We filter inactive clients with fewer than k records, which is set to be 10, 20, 25 for FEMNIST, Shakespeare, and Sent140 respectively

It might ask me to drop the disqualified clients

Page 12:

Evaluation There are two common ways to define testing accuracy in the federated setting, namely accuracy with respect to all data points and ...

I evaluate the performance across all the test clients.

Page 12:

We use Adam [7] as the local optimizer for all approaches

It seems that it impossible to use Adam as optimizer of inner loop of meta-learning and I use gradient descend instead.

Generation of dataset

I included submodule LEFA for simplification, for more details, you can visit LEAF: A Benchmark for Federated Settings.

To split a client's data, you can go to dataset/<dataset_name> folder and run python split_support_query.py <p> to take it apart. p specify the fraction of support set.

Experiments

Both FedAvg and FedMeta support two schemes for Algorithm 1:

  1. Sampling mini-batch(s) from support set and query set from both meta-train and meta-test clients when training or testing. It is same as what we do in meta-learning.

  2. Use full data of support and query set.

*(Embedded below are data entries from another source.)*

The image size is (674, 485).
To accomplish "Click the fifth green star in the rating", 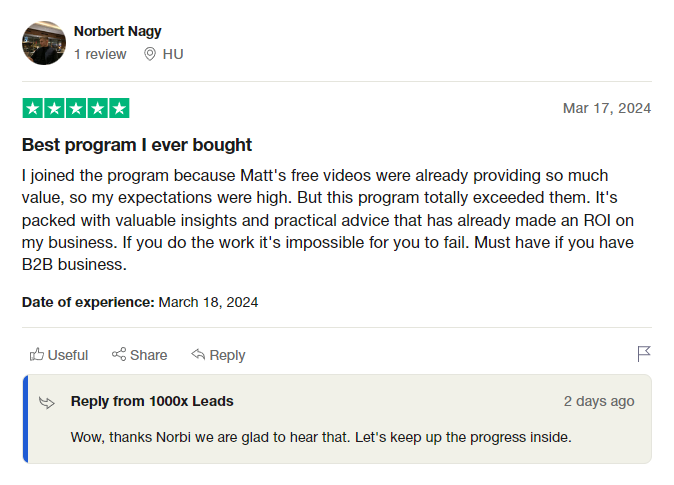I will (x=119, y=108).
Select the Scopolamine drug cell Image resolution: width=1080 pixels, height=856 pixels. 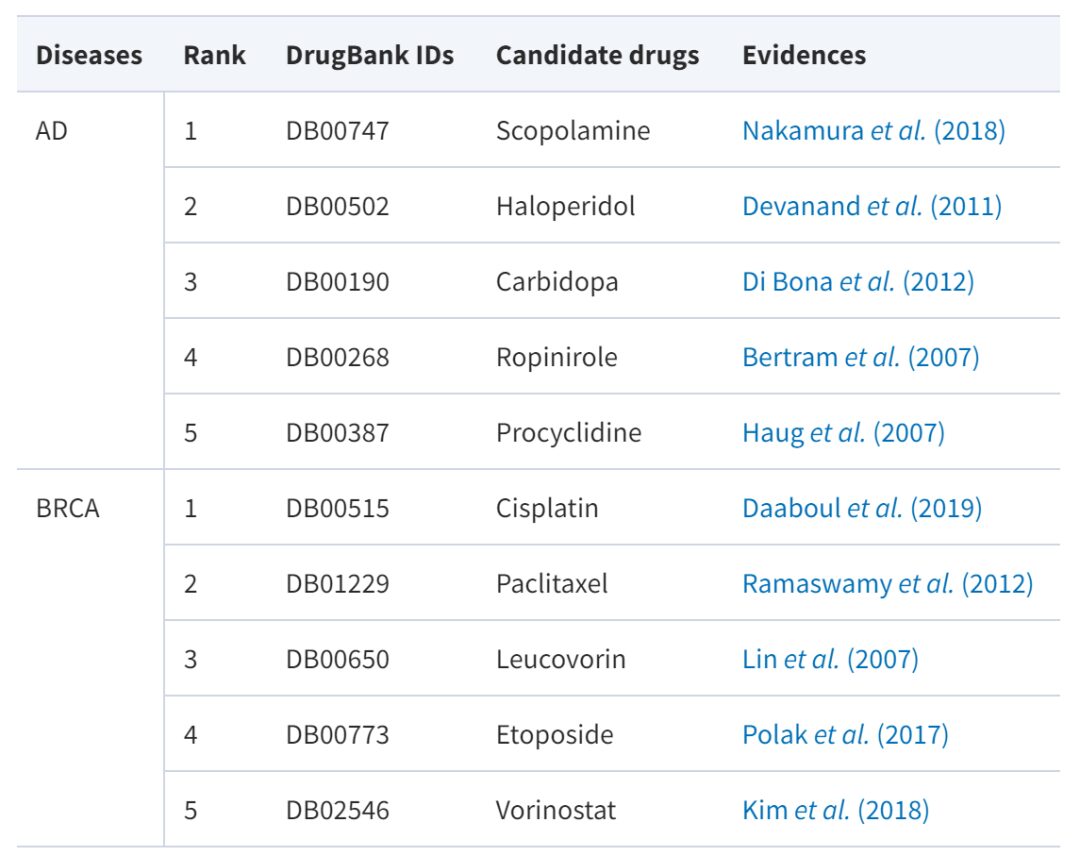[x=572, y=131]
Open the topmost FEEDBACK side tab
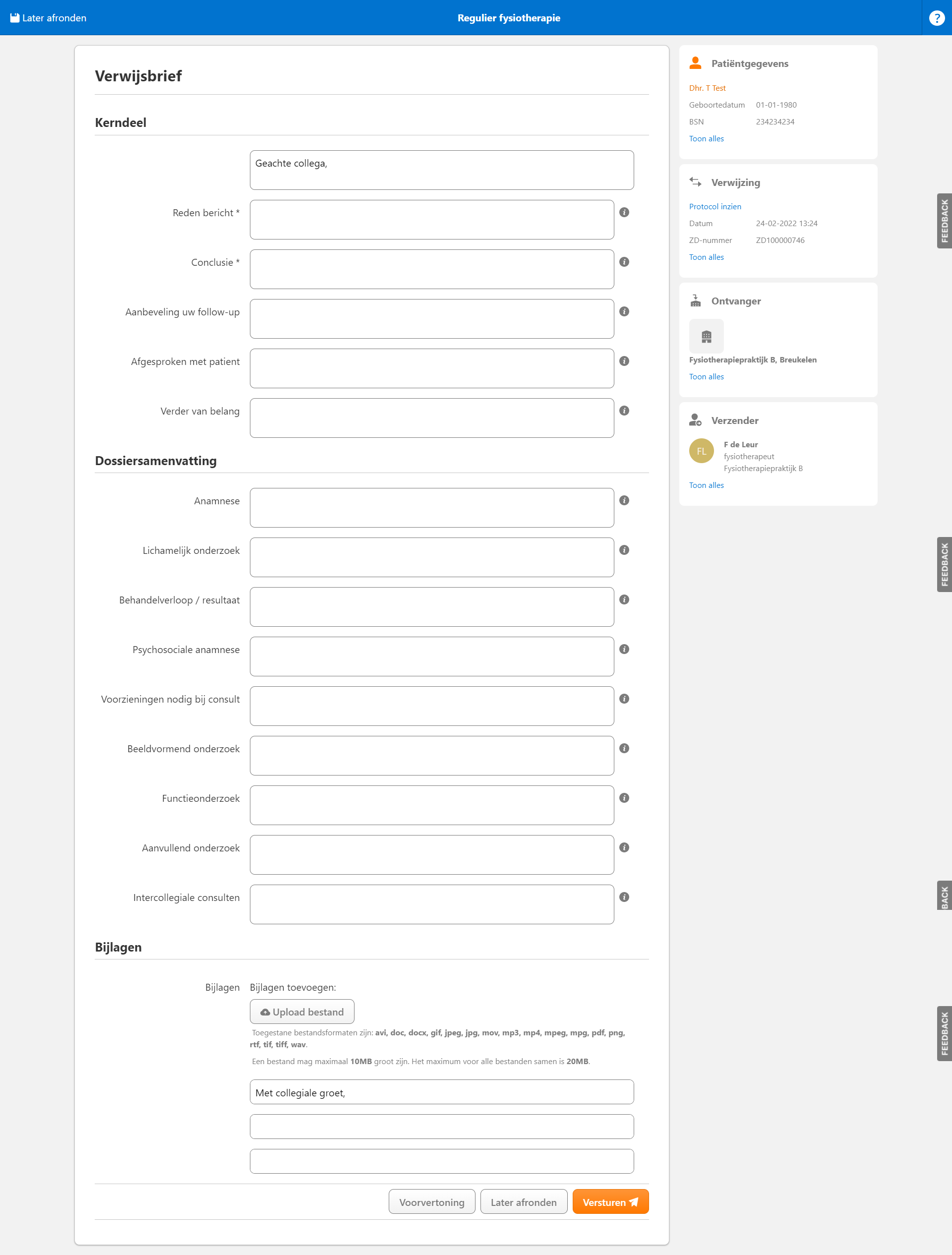This screenshot has height=1255, width=952. (944, 221)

You can use train_inner_step and test_inner_step option to specify the number of mini-batch(s)(default is 0 which means use full dataset).

For FEMNIST

FedMeta:

python run.py --algo=fedmeta \
--eval_on_test_every=1 \
--dataset=femnist_p_0.2 \
--lr=0.001 \
--num_epochs=1 \
--model=cnn \
--clients_per_round=4 \
--batch_size=10 \
--data_format=pkl \
--num_rounds=2000 \
--meta_algo=maml \
--outer_lr=0.0001 \
--result_prefix=./fedmeta_result \
--device=cuda:0 \
--save_every=1000 \
--meta_inner_step=5 \

FedAvg:

--algo=fedavg_adv \
--eval_on_test_every=1 \
--dataset=femnist_p_0.2 \
--lr=1e-4 \
--num_epochs=1 \
--model=cnn \
--clients_per_round=4 \
--batch_size=10 \
--data_format=pkl \
--num_rounds=2000 \
--result_prefix=./fedmeta_result \
--device=cuda:6 \
--save_every=1000 \

Note that it different from FedAvg because of clients are divided into meta-train and meta-test tasks.

I ran the FedAvg based on difference schemes(Red one is scheme 2, green one is scheme 1):

Accuracy Loss

Contrast to FedAvg, FedMeta use train dataset as support set and test dataset as query set. The red one uses 5 mini-batches during inner loop and outer loop.

Accuracy Loss

Note I can't achieve the same performance!!! I hope the author can share their implementation :)

TO-DO

  1. LSTM model(Current version cost too many GPU resource)
  2. I also implements the tensorflow version but the performance need to verify.